Так уходил и снова возвращался, но уже не порывая с Церковью, бывший протопоп Неронов, теперь старец Григорий – до собора 1666–1667. В то время он все старался примирить обе стороны. На соборе он покаялся во всех сомнениях и «смиренно бил челом царю и собору, прося прощения и помилования».

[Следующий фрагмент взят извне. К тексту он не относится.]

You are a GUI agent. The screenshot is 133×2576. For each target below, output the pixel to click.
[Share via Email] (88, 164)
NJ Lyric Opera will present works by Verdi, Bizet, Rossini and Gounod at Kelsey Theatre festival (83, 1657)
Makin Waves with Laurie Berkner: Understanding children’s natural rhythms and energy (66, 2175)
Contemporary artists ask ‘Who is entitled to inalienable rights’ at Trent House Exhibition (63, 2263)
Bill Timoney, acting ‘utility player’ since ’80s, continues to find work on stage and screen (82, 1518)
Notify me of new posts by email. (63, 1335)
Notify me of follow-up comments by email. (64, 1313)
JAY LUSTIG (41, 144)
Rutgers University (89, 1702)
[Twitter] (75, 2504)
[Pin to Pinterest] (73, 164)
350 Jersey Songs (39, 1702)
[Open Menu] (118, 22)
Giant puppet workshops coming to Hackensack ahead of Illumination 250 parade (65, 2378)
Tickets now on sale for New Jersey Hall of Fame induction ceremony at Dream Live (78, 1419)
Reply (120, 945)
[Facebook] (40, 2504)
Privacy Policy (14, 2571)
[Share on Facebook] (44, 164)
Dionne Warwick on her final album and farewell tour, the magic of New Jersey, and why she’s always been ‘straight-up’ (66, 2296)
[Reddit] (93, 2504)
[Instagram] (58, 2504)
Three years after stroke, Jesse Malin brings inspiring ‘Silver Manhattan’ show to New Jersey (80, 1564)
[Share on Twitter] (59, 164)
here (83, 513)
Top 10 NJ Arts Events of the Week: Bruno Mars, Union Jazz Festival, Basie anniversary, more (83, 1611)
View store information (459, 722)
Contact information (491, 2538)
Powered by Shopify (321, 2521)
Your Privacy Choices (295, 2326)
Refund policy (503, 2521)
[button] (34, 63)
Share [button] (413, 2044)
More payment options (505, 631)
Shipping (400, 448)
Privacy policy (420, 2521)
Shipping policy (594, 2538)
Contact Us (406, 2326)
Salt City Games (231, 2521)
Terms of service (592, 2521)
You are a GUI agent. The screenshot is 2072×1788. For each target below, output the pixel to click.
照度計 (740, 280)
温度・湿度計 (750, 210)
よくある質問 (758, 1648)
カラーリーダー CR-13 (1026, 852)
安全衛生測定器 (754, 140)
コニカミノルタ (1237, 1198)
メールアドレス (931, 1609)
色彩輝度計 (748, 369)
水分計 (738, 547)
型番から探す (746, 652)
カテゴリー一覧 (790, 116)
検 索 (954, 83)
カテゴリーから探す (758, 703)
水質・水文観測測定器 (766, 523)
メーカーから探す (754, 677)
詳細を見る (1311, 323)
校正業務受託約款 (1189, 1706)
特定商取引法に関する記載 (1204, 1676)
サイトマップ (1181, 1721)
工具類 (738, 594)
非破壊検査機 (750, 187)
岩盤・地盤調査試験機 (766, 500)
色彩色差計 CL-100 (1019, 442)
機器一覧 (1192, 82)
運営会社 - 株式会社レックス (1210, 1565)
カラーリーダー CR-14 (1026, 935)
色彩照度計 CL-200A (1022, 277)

Трудно было старцу отказаться от старых книг и обрядов. Для него как и для других русских того века само Царствие Божие понималось, как вечная благоговейная и благочестивая церковная служба во вселенском храме. Обряд был не только молитвенным уставов внешним оформлением благочестия, но и неотлемлемой частью литургической мистерии, частью пути общения с Богом, и будущего осуществления Царства Божия2. Для Неронова, Аввакума, для царя Алексея Михайловича и их современников в минуты религиозного напряжения во время церковной службы границы между миром видимыми миром небесным исчезали и поэтому сам обряд казался залогом самого Царства небесного, путем к Богу. Тем не менее старец Григорий принял новый обряд, отказавшись от собственного толкования. Единство Церкви, общение с Церковью, были для него выше любви к обряду, и он понял, что поскольку обряд уже был изменен, идти назад уже было нельзя. Может быть он понял, как поняли это сам царь и Ртищев, и о. Стефан Вонифатьев, что мечта о православном Московском царстве, как о преддверии к царству Божьему было только мечтой.

Последние годы жизни его были самыми спокойными. С тех пор, как старец Григорий» явился» на собор 1666–1667 года, он окончательно перестал «бегать». Любовь и уважение окружали его, как настоятеля Данилова монастыря, где он всех «иереев наставлял служить и поучать народ. И народ стекался к его обители на всенощное благословение и слушать словес Божественных».

В конце 1669 года архимандрит Григорий тяжело заболел и слег. Но 1-го января он все же встал с одра и пошел в церковь на литургию, а под утро 2-го января 1670 года он тихо скончался.

Сергей Зеньковский

* * *

1

Прекрасную картину жизни Троицко-Сергиева монастыря в этигоды дает P. Pascal в своей книге «Avvakoum et les débuts du raskol russe», Paris 1939.

2

Прим. См. Статью А.В. Карташева: «Смысл старообрячества» в сборнике, посвященном П.Б. Струве. Стр. 373–382.


Источник: Зеньковский С.А. Протопоп Иван Неронов (Очерк из истории Русской Церкви XVII века) // Вестник РСХД. 1954. № 31. С. 11—17.